# Speeding up OpenGL calls

A game with decent graphics (not even “good” by today’s standards) will crank through something to the order of 50,000 OpenGL calls per frame. Maintaining a 30 FPS framerate, then, would require 1,500,000 calls per second. According to my benchmark, on my box, perl is capable of making 2,100,000 do-nothing sub calls per second (regardless of whether it’s to perl or C code). So in a program like that, 71% of the processing power will be spent simply making the OpenGL calls.. That leaves 29% for everything else, including whatever processing OpenGL does within its functions on the main CPU, which simply won’t do.

So I’ve been thinking about ways to speed these up. Display lists are clearly one solution, but they’re not versatile enough. What if you wanted to cycle the colors or textures on a large structure you’re building (something a friend of mine turns out to be doing)?. You can’t use a display list, since you need to set the colors in between the calls.

What we’re battling here is the symbol table lookup and the pure op dispatch speed. We can’t get away from the symbol table lookup as long as we’re in Perl code1. It’s possible to get op dispatch overhead really low, as Parrot has so kindly pointed out.

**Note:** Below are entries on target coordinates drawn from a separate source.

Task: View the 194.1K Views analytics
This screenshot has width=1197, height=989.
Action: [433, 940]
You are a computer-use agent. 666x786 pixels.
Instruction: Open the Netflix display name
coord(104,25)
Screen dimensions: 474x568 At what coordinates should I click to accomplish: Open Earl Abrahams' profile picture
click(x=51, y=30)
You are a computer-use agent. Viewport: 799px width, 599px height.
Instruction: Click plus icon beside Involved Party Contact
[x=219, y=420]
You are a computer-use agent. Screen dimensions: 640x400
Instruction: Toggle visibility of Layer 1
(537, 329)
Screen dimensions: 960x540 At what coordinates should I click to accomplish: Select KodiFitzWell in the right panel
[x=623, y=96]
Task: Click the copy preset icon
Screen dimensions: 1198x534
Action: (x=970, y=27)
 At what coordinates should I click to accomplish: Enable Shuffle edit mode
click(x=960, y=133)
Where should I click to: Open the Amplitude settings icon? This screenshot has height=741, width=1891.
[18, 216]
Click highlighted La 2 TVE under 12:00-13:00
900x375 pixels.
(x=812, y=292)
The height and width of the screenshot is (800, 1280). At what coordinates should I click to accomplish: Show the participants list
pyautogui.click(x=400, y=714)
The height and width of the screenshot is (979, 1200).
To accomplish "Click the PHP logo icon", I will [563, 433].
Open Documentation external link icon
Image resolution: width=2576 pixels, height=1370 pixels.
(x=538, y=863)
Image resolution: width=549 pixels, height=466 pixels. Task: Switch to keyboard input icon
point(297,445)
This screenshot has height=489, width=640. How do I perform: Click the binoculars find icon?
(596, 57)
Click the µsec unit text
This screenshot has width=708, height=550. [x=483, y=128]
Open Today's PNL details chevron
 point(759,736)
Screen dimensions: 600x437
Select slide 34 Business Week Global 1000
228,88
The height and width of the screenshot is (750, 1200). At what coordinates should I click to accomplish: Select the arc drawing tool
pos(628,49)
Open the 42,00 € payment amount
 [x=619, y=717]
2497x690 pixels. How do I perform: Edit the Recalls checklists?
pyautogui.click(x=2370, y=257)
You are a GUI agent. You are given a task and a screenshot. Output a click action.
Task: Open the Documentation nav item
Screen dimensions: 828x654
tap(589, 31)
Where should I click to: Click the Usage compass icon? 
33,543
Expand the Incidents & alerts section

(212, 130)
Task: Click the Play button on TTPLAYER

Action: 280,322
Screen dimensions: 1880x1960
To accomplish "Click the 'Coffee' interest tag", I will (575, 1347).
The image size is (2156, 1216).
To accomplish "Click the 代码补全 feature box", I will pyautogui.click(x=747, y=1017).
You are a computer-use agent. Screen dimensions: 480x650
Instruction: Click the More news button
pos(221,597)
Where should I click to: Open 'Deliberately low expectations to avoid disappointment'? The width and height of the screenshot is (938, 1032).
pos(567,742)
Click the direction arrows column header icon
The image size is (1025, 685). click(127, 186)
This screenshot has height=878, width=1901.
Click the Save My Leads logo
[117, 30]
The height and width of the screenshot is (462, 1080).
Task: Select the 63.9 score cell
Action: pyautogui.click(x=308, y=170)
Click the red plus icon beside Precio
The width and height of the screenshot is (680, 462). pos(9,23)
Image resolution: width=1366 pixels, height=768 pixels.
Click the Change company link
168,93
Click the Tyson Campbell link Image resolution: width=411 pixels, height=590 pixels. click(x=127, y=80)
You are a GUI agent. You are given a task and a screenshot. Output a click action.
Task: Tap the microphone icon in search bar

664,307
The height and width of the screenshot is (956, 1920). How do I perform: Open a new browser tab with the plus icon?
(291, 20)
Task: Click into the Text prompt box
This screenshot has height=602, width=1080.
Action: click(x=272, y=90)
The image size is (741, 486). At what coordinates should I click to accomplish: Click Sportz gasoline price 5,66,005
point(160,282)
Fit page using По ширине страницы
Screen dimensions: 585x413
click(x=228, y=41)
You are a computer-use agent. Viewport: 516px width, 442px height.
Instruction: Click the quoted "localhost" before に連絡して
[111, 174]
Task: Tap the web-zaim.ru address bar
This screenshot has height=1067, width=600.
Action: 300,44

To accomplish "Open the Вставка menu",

So I was thinking about a pipeline display list structure. Let me explain by example:

```    my \$list = pipeline {
glcall qw{glPushMatrix};
glcall qw{glTranslate 1, 0, 0};
glcall qw{glColor \$ \$ \$}; # extract three numbers from the pipeline
prism_pipeline();         # might extract more numbers
glcall qw{glPopMatrix};
};
my (\$r, \$g, \$b) = @_;
while (1) {
\$r += STEP * 0.1;
\$g += STEP * 0.3;
\$b += STEP * 0.7;
\$list->call;
feed sin \$r, sin \$g, sin \$b;
prism_feed();   # generate the numbers that prism_pipeline asked for
}
```

We’ve turned four calls into two, and with a more complex figures, who-knows-how-many into who-knows-how-few. The pipeline code would be compiled into a quick CGP loop like Parrot uses (verging on the speed of a JIT), and it would just pull numbers out of the pipeline as it needed them. Perhaps we could even build in some simple branching instructions, and, well, maybe just use Parrot, but use a Parrot that’s ready for production.

But that’s the beauty of the interface. When Parrot does become available for production, we could just slap it in place of the original CGP loop, and then we have all of parrot’s neato stuff along with it.

Now, one problem with the interface I just showed is that it lexically separates the pipeline creation and the pipeline feed — a maintenance nightmare for sure. I wonder if I could stick it in a heredoc and actually parse out the piped bits (or hey, maybe even a source filter…). Naturally, making an OpenGL call when there’s no pipeline in scope would just call it, rather than compiling anything. But I wonder if that would give people the impression that they could do more than they actually could. Perhaps I could make one conditional call like:

```    if (\$BUILDING) {
glcall qw{glPushMatrix};
# ...
}
else {
feed \$r, \$g, \$b;
}
```

And that would just become an idiom. I could call `if (\$BUILDING)` something else to make it less confusing, like:

```    draw {
glcall qw{glPushMatrix};
# ...
}
with {
feed \$r, \$g, \$b;
}
```

And the more you separate those, the more speed you get (I of course don’t want it that way, but o/~ you can’t always get what you want o/~). Then instead of making `draw` and `with` `sub(&)`s, I could source filter them out into the `if` structure above, since it’s faster (you see that Perl’s speed becomes a pain here). Of course, there’s another advantage to that, which is that I can just dynamically redefine the regular OpenGL names so it looks like regular GL code, instead of that `glcall qw{}` encantation.

Ideas? I don’t want to have to use Inline::C in my games just to get them to draw fast.

1Sure, I could use a source filter and turn the function calls into, say, opcode numbers, but then you still have to do the lookup on whatever function you’re using to send the numbers.